— DONNÉES DE DÉPART —
══════════
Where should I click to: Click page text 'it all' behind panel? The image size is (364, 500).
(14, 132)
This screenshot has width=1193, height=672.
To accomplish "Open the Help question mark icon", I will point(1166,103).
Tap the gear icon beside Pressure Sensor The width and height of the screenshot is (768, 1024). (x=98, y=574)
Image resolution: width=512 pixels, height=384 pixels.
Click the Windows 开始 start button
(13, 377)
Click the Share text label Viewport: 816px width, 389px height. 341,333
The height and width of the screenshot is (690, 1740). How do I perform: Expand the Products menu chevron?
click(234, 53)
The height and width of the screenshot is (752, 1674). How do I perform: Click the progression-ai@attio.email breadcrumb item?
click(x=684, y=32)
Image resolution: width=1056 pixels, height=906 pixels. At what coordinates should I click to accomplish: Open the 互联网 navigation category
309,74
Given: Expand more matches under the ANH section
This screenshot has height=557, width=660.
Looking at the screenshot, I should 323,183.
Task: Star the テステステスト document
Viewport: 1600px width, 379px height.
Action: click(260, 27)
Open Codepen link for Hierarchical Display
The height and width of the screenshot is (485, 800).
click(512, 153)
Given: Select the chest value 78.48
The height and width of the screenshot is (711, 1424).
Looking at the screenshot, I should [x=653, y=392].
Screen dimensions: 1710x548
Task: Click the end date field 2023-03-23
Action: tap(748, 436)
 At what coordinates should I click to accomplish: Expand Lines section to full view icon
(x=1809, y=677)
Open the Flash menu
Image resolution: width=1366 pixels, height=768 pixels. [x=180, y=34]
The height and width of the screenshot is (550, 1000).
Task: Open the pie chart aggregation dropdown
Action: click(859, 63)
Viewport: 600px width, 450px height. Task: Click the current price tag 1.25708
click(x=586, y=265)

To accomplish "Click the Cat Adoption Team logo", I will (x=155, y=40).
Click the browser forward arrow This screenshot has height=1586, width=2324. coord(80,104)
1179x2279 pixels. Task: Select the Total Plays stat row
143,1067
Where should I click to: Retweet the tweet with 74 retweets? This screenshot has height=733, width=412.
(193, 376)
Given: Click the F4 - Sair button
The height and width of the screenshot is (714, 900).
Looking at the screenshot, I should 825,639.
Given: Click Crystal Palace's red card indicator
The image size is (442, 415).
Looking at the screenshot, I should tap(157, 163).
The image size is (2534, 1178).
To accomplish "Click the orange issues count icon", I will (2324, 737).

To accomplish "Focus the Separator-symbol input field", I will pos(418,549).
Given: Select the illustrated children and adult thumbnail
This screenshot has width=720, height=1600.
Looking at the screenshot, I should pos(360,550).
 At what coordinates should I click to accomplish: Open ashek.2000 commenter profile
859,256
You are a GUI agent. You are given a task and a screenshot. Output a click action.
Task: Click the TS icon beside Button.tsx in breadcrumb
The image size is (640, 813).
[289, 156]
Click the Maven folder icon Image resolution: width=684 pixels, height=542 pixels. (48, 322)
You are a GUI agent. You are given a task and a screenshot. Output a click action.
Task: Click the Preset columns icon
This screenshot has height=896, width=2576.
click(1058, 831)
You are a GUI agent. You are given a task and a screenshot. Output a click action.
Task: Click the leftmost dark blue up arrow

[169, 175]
══════════
— CONSIGNE —
Présentez tous les enregistrements ci-dessus sous forme de tableau Markdown à deux colonnes, « Numéro » pour le numéro de ligne et « Texte » pour la ligne elle-même, sans garder les lignes vides.

— RÉSULTAT —
| Numéro | Texte |
|---|---|
| 1 | Where should I click to: Click page text 'it all' behind panel? The image size is (364, 500). |
| 2 | (14, 132) |
| 3 | This screenshot has width=1193, height=672. |
| 4 | To accomplish "Open the Help question mark icon", I will point(1166,103). |
| 5 | Tap the gear icon beside Pressure Sensor The width and height of the screenshot is (768, 1024). (x=98, y=574) |
| 6 | Image resolution: width=512 pixels, height=384 pixels. |
| 7 | Click the Windows 开始 start button |
| 8 | (13, 377) |
| 9 | Click the Share text label Viewport: 816px width, 389px height. 341,333 |
| 10 | The height and width of the screenshot is (690, 1740). How do I perform: Expand the Products menu chevron? |
| 11 | click(234, 53) |
| 12 | The height and width of the screenshot is (752, 1674). How do I perform: Click the progression-ai@attio.email breadcrumb item? |
| 13 | click(x=684, y=32) |
| 14 | Image resolution: width=1056 pixels, height=906 pixels. At what coordinates should I click to accomplish: Open the 互联网 navigation category |
| 15 | 309,74 |
| 16 | Given: Expand more matches under the ANH section |
| 17 | This screenshot has height=557, width=660. |
| 18 | Looking at the screenshot, I should 323,183. |
| 19 | Task: Star the テステステスト document |
| 20 | Viewport: 1600px width, 379px height. |
| 21 | Action: click(260, 27) |
| 22 | Open Codepen link for Hierarchical Display |
| 23 | The height and width of the screenshot is (485, 800). |
| 24 | click(512, 153) |
| 25 | Given: Select the chest value 78.48 |
| 26 | The height and width of the screenshot is (711, 1424). |
| 27 | Looking at the screenshot, I should [x=653, y=392]. |
| 28 | Screen dimensions: 1710x548 |
| 29 | Task: Click the end date field 2023-03-23 |
| 30 | Action: tap(748, 436) |
| 31 |  At what coordinates should I click to accomplish: Expand Lines section to full view icon |
| 32 | (x=1809, y=677) |
| 33 | Open the Flash menu |
| 34 | Image resolution: width=1366 pixels, height=768 pixels. [x=180, y=34] |
| 35 | The height and width of the screenshot is (550, 1000). |
| 36 | Task: Open the pie chart aggregation dropdown |
| 37 | Action: click(859, 63) |
| 38 | Viewport: 600px width, 450px height. Task: Click the current price tag 1.25708 |
| 39 | click(x=586, y=265) |
| 40 | To accomplish "Click the Cat Adoption Team logo", I will (x=155, y=40). |
| 41 | Click the browser forward arrow This screenshot has height=1586, width=2324. coord(80,104) |
| 42 | 1179x2279 pixels. Task: Select the Total Plays stat row |
| 43 | 143,1067 |
| 44 | Where should I click to: Retweet the tweet with 74 retweets? This screenshot has height=733, width=412. |
| 45 | (193, 376) |
| 46 | Given: Click the F4 - Sair button |
| 47 | The height and width of the screenshot is (714, 900). |
| 48 | Looking at the screenshot, I should 825,639. |
| 49 | Given: Click Crystal Palace's red card indicator |
| 50 | The image size is (442, 415). |
| 51 | Looking at the screenshot, I should tap(157, 163). |
| 52 | The image size is (2534, 1178). |
| 53 | To accomplish "Click the orange issues count icon", I will (2324, 737). |
| 54 | To accomplish "Focus the Separator-symbol input field", I will pos(418,549). |
| 55 | Given: Select the illustrated children and adult thumbnail |
| 56 | This screenshot has width=720, height=1600. |
| 57 | Looking at the screenshot, I should pos(360,550). |
| 58 |  At what coordinates should I click to accomplish: Open ashek.2000 commenter profile |
| 59 | 859,256 |
| 60 | You are a GUI agent. You are given a task and a screenshot. Output a click action. |
| 61 | Task: Click the TS icon beside Button.tsx in breadcrumb |
| 62 | The image size is (640, 813). |
| 63 | [289, 156] |
| 64 | Click the Maven folder icon Image resolution: width=684 pixels, height=542 pixels. (48, 322) |
| 65 | You are a GUI agent. You are given a task and a screenshot. Output a click action. |
| 66 | Task: Click the Preset columns icon |
| 67 | This screenshot has height=896, width=2576. |
| 68 | click(1058, 831) |
| 69 | You are a GUI agent. You are given a task and a screenshot. Output a click action. |
| 70 | Task: Click the leftmost dark blue up arrow |
| 71 | [169, 175] |